The only actual solution is cutting off the drug supply by properly imprisoning anyone involved with narcotics, and actual jail for criminals. The leniency of our court system is what allows this. A very small number of people cause the vast majority of disorder in our city. If those 200-300 people were all in prison for 15+ years, we’d see incredible improvements.
Do you have a source for these stats? Otherwise, that is some serious conjecture, not to mention that disorder is a very broad concept. Given the size of Edmonton, 200-300 people seems remarkably low, as most petty crime goes unreported. Generally, 1-3% of the population commits violent crime, while higher proportions commit petty crime. Our prison system doesn't have the capacity to house that many people long-term, assuming justice reform were to enable longer prison terms. Given that we won't even commit to building more hospital capacity as a society, I doubt there would be much appetite to increase prison capacity that much, along with the associated operating costs.
 
Do you have a source for these stats? Otherwise, that is some serious conjecture, not to mention that disorder is a very broad concept. Given the size of Edmonton, 200-300 people seems remarkably low, as most petty crime goes unreported. Generally, 1-3% of the population commits violent crime, while higher proportions commit petty crime. Our prison system doesn't have the capacity to house that many people long-term, assuming justice reform were to enable longer prison terms. Given that we won't even commit to building more hospital capacity as a society, I doubt there would be much appetite to increase prison capacity that much, along with the associated operating costs.
Not a report or anything to link sorry. Brother is EPS though and they arrest the same few dozen people for most of the crimes they make our Downtown suck. Many of these people have hundreds of charges and thousands of interactions with police they rack up. He’s pretty convinced that if you dealt with these top problem causers, it’d make insane progress on public perceptions. Not uncommon for him to arrest the same person 3-4 times in a week for the same stuff.

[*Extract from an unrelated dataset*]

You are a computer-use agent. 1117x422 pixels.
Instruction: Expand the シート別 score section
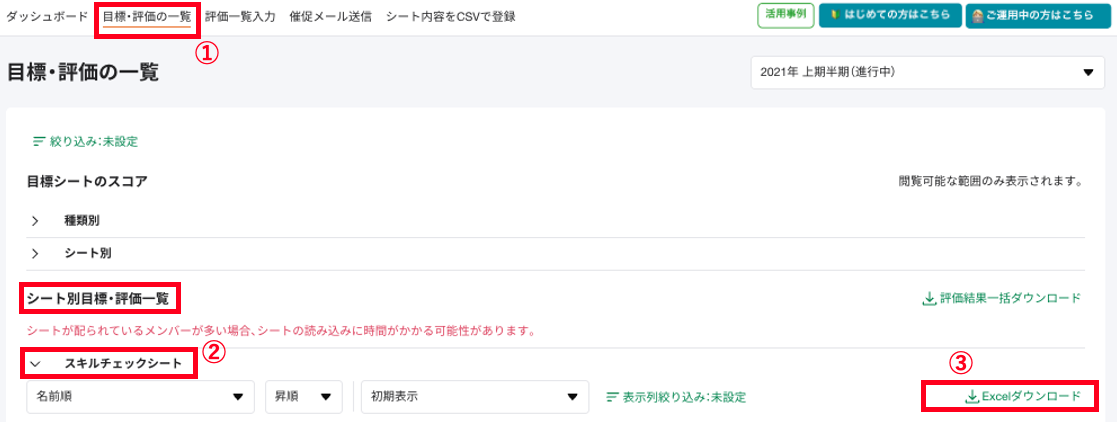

There’s been discussion of this in other cities more publicly:

 
Not a report or anything to link sorry. Brother is EPS though and they arrest the same few dozen people for most of the crimes they make our Downtown suck. Many of these people have hundreds of charges and thousands of interactions with police they rack up. He’s pretty convinced that if you dealt with these top problem causers, it’d make insane progress on public perceptions. Not uncommon for him to arrest the same person 3-4 times in a week for the same stuff.

There’s been discussion of this in other cities more publicly:

Federal Liberals catch and release laws. Liberals activist Federal Judges making virtue signaling laws that impact average Canadians and not the well-off Judges with police protection living in low crime situations. This is on the Federal Liberals - not Trump and not UCP.
 
The Harper government could have codified effective laws to remove violent people from polite society, but they didn't. Blaming the current limp-wristed government isn't very productive. Obviously they're insane, but so was the last CPC government when it came to violent crime.
 
The Harper government could have codified effective laws to remove violent people from polite society, but they didn't. Blaming the current limp-wristed government isn't very productive. Obviously they're insane, but so was the last CPC government when it came to violent crime.
Didn’t they at least have mandatory minimums? Honestly I don’t care for the constitutionality of that sort of thing. Harsher criminal sentencing might be the one policy in this country that deserves the NWC, and I don’t understand why people freaked out so much when Poilievre proposed it during the election campaign.
 
Is there still any moderator from this forum versus the wider site? Before I joined, I lurked and recall more local moderation (people from the edmonton forum) where posts where moved en masse etc when folks veered off topic (which tends to happen on any forum).
 
Well, I for one am going back on topic.

I've noticed that since 104 Ave was fully reopened, many folks who are turning from 104 Ave WB to 112 St SB are making U-turns onto 104 Ave EB just to go to the Tim Horton's drive-thru. Isn't that against the law, or am I out to lunch?
 
The new light timing along 104ave is horrendous and it literally takes 10-15 minutes to go from 124st-109st with light traffic.
As I was told after my 3rd time complaining about the 156st and 95ave intersection, and sending multiple videos of 3 minute cycles with less than 5 cars going through:

“Traffic signal design is done by a professional engineer and includes best practices to achieve optimum traffic flow while maintaining the highest safety possible safety standards.

Signal timing is part of an engineered design that is approved by the city and cycle lengths are designed in coordination with opposing intersection timing.”

So it seems like they’re super open to feedback…
 
Well, I for one am going back on topic.

I've noticed that since 104 Ave was fully reopened, many folks who are turning from 104 Ave WB to 112 St SB are making U-turns onto 104 Ave EB just to go to the Tim Horton's drive-thru. Isn't that against the law, or am I out to lunch?
How soon before a car gets hit by an LRT train?
 
The only crossing gates on the Valley Line will be at the Lewis Farms OMF parking lot. They're still staying away from crossing gates at the Henday exit at 87 Ave.
 
They are putting gates on OMF? I thought it was completely gate free? (Not that im complaining because it means they might add more in the future)
Just for the parking lot crossing where the trains will enter/exit the OMF. South of the big T.